Sources: Science, Class VIII . NCERT(Revised ed 2025), Nature of Matter: Elements, Compounds, and Mixtures, p.129; Physical Geography by PMF IAS, Types of Rocks & Rock Cycle, p.175

8. Solving the Original PYQ (exam-level)

Now that you have mastered the individual chemical constituents of cement, this question tests your ability to synthesize that knowledge into a hierarchical order. Think back to the primary function of each oxide: Lime (CaO) is the foundational ingredient responsible for strength and durability, making up nearly two-thirds of the mix, while Silica (SiO2) acts as the primary structural binder.

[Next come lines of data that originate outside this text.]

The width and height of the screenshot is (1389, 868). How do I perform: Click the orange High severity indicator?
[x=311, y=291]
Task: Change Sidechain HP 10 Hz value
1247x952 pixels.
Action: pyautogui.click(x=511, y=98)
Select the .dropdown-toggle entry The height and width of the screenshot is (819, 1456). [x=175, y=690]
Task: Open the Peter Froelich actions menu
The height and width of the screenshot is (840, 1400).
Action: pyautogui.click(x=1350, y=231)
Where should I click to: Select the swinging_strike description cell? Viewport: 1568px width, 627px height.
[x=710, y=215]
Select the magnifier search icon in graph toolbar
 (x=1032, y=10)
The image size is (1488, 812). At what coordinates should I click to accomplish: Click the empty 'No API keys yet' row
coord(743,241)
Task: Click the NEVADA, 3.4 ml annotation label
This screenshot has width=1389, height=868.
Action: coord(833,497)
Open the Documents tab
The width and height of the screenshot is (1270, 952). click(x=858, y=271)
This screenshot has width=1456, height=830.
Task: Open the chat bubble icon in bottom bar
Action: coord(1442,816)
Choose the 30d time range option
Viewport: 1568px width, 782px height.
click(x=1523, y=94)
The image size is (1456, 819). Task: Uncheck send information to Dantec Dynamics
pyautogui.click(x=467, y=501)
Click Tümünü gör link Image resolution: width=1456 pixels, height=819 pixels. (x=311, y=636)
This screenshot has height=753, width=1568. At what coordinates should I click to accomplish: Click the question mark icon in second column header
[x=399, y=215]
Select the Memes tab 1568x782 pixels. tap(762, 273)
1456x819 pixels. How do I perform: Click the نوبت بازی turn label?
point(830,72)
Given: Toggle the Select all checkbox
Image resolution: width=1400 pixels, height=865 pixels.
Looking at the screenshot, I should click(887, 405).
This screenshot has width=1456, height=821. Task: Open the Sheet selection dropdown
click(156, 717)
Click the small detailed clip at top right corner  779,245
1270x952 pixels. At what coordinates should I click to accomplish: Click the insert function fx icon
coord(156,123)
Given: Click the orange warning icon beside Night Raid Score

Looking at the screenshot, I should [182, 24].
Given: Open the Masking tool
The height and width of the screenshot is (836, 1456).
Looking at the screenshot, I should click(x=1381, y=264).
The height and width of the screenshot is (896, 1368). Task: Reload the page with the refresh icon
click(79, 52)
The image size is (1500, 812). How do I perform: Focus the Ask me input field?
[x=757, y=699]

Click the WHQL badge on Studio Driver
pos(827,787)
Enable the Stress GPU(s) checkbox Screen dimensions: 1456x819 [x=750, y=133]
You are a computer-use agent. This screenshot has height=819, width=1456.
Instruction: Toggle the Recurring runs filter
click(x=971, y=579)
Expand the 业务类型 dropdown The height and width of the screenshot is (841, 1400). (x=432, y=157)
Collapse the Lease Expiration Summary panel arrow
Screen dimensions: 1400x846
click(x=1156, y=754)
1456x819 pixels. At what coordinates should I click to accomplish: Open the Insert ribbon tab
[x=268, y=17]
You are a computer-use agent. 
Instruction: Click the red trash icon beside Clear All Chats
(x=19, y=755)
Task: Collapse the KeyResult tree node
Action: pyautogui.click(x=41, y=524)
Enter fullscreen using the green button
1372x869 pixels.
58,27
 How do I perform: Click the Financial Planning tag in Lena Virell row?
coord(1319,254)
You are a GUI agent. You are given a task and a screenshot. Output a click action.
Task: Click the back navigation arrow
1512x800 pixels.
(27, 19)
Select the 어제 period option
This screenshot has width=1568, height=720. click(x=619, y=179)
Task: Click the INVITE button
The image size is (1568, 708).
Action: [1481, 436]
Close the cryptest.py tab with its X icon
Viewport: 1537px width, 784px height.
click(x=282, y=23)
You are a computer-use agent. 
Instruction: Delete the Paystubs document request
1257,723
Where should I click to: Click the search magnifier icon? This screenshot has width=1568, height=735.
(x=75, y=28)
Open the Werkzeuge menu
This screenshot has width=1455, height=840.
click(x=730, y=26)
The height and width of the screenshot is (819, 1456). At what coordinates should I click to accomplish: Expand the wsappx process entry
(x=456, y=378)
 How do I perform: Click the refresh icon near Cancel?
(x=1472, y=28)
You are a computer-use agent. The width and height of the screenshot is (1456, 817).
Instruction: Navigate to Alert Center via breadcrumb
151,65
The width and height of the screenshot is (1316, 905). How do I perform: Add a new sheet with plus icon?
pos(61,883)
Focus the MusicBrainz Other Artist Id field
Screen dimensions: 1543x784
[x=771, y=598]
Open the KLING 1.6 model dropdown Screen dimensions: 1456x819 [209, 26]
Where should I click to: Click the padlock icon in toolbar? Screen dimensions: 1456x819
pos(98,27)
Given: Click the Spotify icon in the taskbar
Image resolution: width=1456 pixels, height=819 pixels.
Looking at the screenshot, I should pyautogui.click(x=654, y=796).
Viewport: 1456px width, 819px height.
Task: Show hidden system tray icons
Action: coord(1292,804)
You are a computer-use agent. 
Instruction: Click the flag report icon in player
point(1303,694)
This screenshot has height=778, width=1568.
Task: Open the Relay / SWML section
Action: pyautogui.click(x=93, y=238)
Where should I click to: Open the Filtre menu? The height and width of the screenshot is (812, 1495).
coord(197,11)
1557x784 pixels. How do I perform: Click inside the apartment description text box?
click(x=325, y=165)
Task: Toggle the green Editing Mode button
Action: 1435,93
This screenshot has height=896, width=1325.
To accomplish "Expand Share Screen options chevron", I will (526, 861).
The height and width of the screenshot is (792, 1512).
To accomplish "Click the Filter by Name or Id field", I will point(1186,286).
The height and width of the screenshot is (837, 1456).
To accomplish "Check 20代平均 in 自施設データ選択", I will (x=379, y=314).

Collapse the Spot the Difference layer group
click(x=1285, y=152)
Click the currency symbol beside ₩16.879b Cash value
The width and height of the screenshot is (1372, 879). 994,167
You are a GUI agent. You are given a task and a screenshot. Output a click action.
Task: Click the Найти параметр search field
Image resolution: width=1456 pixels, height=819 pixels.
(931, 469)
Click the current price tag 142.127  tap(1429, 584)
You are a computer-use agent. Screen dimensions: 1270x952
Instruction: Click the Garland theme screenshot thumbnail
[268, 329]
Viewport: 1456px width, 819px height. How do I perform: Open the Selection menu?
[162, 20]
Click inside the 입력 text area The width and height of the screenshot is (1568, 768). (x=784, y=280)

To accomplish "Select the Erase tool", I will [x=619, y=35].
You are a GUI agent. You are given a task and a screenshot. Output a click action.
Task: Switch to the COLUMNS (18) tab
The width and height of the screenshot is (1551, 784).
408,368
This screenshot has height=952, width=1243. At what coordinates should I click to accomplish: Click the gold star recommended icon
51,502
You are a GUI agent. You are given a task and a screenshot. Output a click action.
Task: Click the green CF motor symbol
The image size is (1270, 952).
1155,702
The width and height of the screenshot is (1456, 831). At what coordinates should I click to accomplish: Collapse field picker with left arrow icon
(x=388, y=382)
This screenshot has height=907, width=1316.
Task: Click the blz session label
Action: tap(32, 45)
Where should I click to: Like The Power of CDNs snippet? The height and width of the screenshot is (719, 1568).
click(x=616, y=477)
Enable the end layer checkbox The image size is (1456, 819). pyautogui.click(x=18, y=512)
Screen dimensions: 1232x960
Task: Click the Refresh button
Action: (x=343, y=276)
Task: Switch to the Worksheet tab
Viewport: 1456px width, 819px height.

As discussed in NCERT Class 12 Chemistry, the precise balance of these oxides determines the quality and setting time of the Portland cement. To solve this, you must recall that the "bulk" of cement is always dominated by Calcium and Silicon oxides, followed by the additives that facilitate the kiln reaction and provide characteristic color.

To arrive at the correct sequence, evaluate the proportions: CaO is the highest (60-67%), followed by SiO2 (17-25%), then Alumina (Al2O3) (3-8%), and finally Ferric oxide (Fe2O3) (0.5-6%). Therefore, the logical descending order is CaO > SiO2 > Al2O3 > Fe2O3, making (A) the correct answer. Think of it as a pyramid where Lime forms the massive base and Ferric oxide sits at the very tip as a minor, though essential, coloring and fluxing agent.

UPSC frequently uses distractors like Options (B), (C), and (D) to catch students who remember the names of the components but forget their relative scale. A common trap is reversing the order of Silica and Lime or overestimating the amount of Alumina. Remember, while Alumina is crucial for the "quick setting" property, it is always secondary to the structural Silica. By identifying Lime as the absolute leader (greater than 60%) and Ferric oxide as the least abundant among these four, you can quickly eliminate the incorrect choices and confidently select (A).